Objective A:
Copy word for word the part of the young worker safety overview running from "Young workers have" down to "and is not in session.".

General Information Overview

Young workers, ages 14 to 25, face a greater risk of injury and death in the workplace. Youth in the workplace generally have less job experience, do not receive proper job training, and might be hesitant to ask questions about safety. These factors all contribute to higher rates of injury and death among young workers.

Read below for information on young worker rights, child labor laws, and what others can do to help prevent young worker injury and death. For publications, videos, and training on young worker safety check out the Young Worker topic page.

Young workers have influence in the workplace and the right to speak up about risks in the workplace. All laws in Oregon about workplace safety and regulation apply to young workers.

Young workers must be paid at least minimum wage; must receive a 15-minute break every four hours; and must receive a 30-minute meal break when working six or more hours.

Also, there are limitations on the hours and types of jobs that young workers can do. See the chart for the number of hours that young workers ages 14 and 15 and 16 and 17 can work when school is and is not in session.

hours teens can work when school is or is not in session. Age 14-15, 3 hours per day, 18 hours per week when school is in session. 8 hours a day, 40 hours a week when school is not in session. Age 16-17, no daily limit and 44 hours per week when school is or is not in session.

Objective B:
In the entries, rewrite everything from the line containing "Task: Select left League Cup filter tab" down to the line containing "This screenshot has", including both of those lines. Replace "Open" with "Launch", change nothing else, and give back only these lines.

Data in this exercise:
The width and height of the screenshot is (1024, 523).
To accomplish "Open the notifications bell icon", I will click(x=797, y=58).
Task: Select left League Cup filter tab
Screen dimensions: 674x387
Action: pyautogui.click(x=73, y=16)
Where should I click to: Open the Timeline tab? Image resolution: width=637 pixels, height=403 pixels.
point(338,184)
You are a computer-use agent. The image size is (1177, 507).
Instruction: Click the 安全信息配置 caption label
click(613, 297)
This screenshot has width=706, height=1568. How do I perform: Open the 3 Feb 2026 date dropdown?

...

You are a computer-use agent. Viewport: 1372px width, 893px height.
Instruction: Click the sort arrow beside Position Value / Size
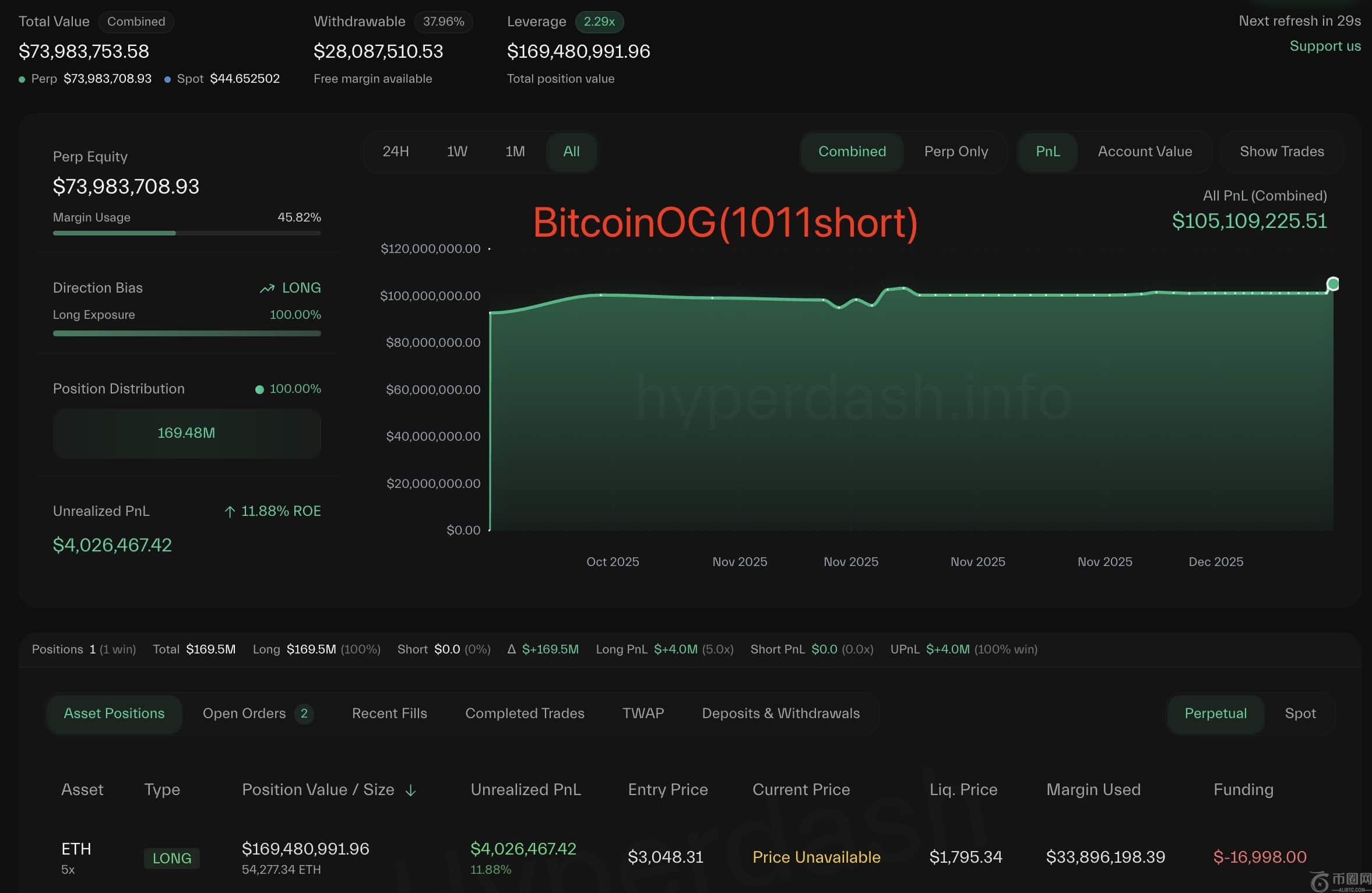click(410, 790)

---

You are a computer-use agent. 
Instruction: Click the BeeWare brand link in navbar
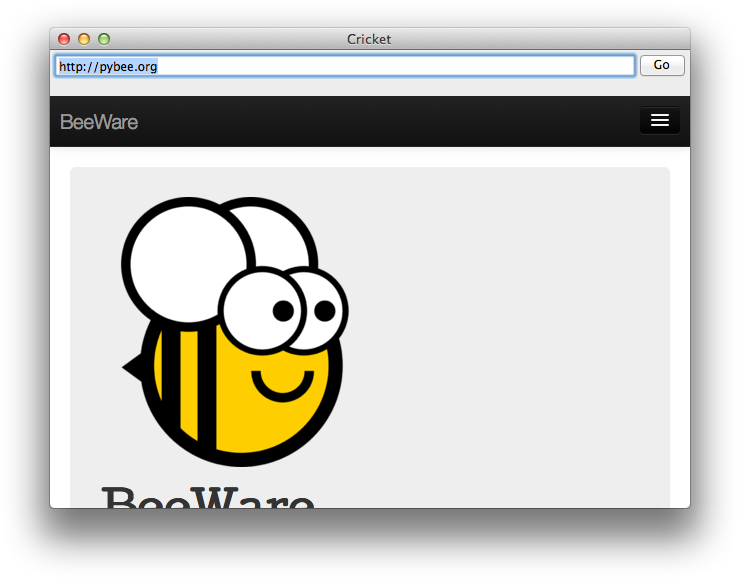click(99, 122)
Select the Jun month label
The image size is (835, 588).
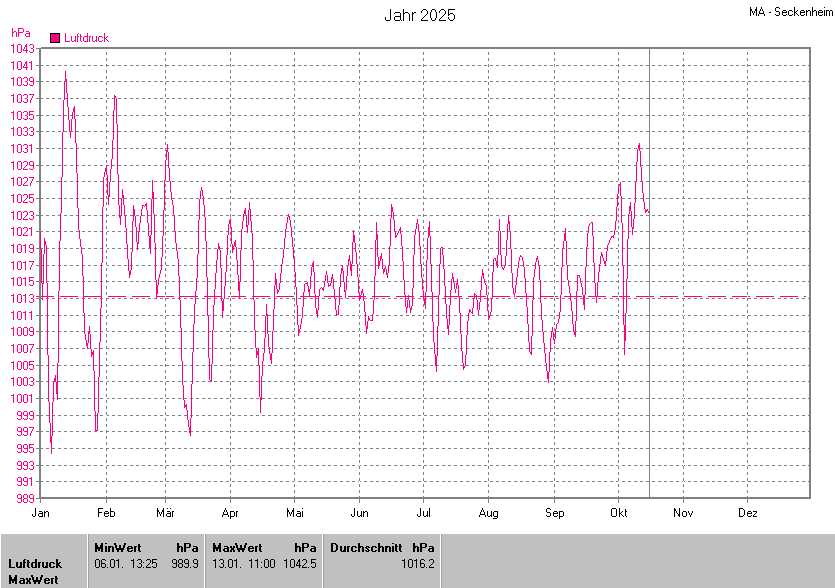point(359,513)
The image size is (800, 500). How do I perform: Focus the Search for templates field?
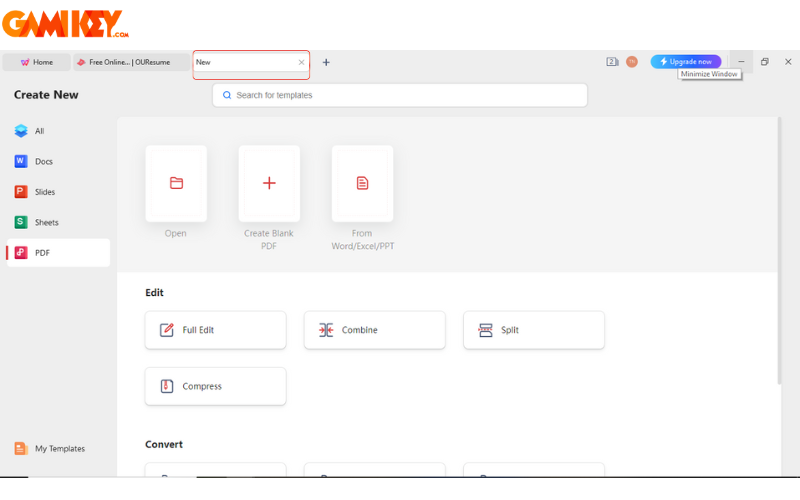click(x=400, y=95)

Correct result A:
Young workers have influence in the workplace and the right to speak up about risks in the workplace. All laws in Oregon about workplace safety and regulation apply to young workers.

Young workers must be paid at least minimum wage; must receive a 15-minute break every four hours; and must receive a 30-minute meal break when working six or more hours.

Also, there are limitations on the hours and types of jobs that young workers can do. See the chart for the number of hours that young workers ages 14 and 15 and 16 and 17 can work when school is and is not in session.

Correct result B:
Task: Select left League Cup filter tab
Screen dimensions: 674x387
Action: pyautogui.click(x=73, y=16)
Where should I click to: Launch the Timeline tab? Image resolution: width=637 pixels, height=403 pixels.
point(338,184)
You are a computer-use agent. The image size is (1177, 507).
Instruction: Click the 安全信息配置 caption label
click(613, 297)
This screenshot has width=706, height=1568. How do I perform: Launch the 3 Feb 2026 date dropdown?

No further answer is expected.